Bard Update

Google Bard Enhances Model With Answers from Your Gmail, Docs, and More Apps

Google Bard has updated its generative AI model and released a swath of new features, including the ability to pull answers from Gmail, Docs, and other Google productivity apps. The new Bard Extensions allow for personalized answers based on data scraped from a user’s account and deployed during interactions with the Bard chatbot among other new and enhanced options.

Bard Extensions

Bard Extensions essentially allow the generative AI assistant to cull answers and respond to queries with answers culled from a user’s emails and other personal data. The idea is to make Bard better at carrying out more complex tasks with multiple steps and data sources, including that which is within a user’s Google account. Google described how Bard could compile trip details for multiple people by checking flight options on Google Flights, viewing lodging availability, pulling up directions on Maps, and recommending activities via YouTube. The new connectivity aims to enable Bard to access relevant data across Google’s suite of apps and services rather than just responding based on its own knowledge. Privacy controls will allow users to turn off extensions to sensitive services like Gmail if desired. Any content from the integrated services will not be viewable by human reviewers or used for advertising or model training, according to the tech giant.
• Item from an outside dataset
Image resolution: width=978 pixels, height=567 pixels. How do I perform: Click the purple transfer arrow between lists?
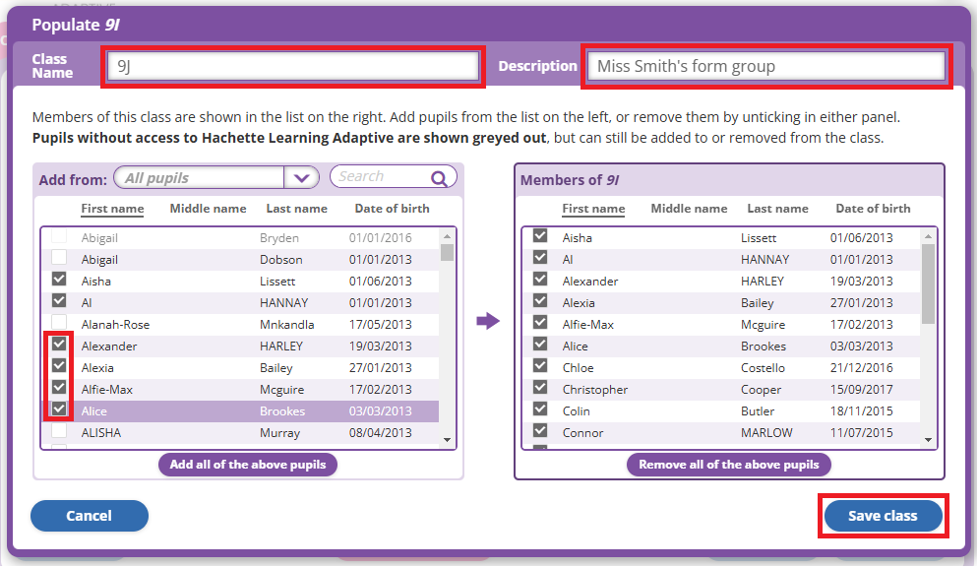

“One of the biggest benefits of Bard, an experiment to collaborate with generative AI, is that it can tailor its responses to exactly what you need,” Bard director of product management Yury Pinsky explained in a blog post. “With Extensions, Bard can find and show you relevant information from the Google tools you use every day — like Gmail, Docs, Drive, Google Maps, YouTube, and Google Flights and hotels — even when the information you need is across multiple apps and services.”

“Google It”

Bard’s other big new feature allows users to check if the AI has hallucinated an incorrect answer to a query. Users can access the new “Google it” feature by clicking on highlighted phrases to see the web pages Bard is sourcing its answers from and confirm or refute its accuracy. It’s similar to the footnotes method employed by Perplexity’s generative AI chatbot. Bard is also opening up more collaborative options from pre-existing conversations. If someone shares a conversation, recipients can ask Bard follow-up questions about that same topic to continue the dialogue.

“All of these new features are possible because of updates we’ve made to our PaLM 2 model, our most capable yet. Based on your feedback, we’ve applied state-of-the-art reinforcement learning techniques to train the model to be more intuitive and imaginative,” Pinsky wrote. “So, whether you want to collaborate on something creative, start in one language and continue in one of 40+ others, or ask for in-depth coding assistance, Bard can now respond with even greater quality and accuracy.”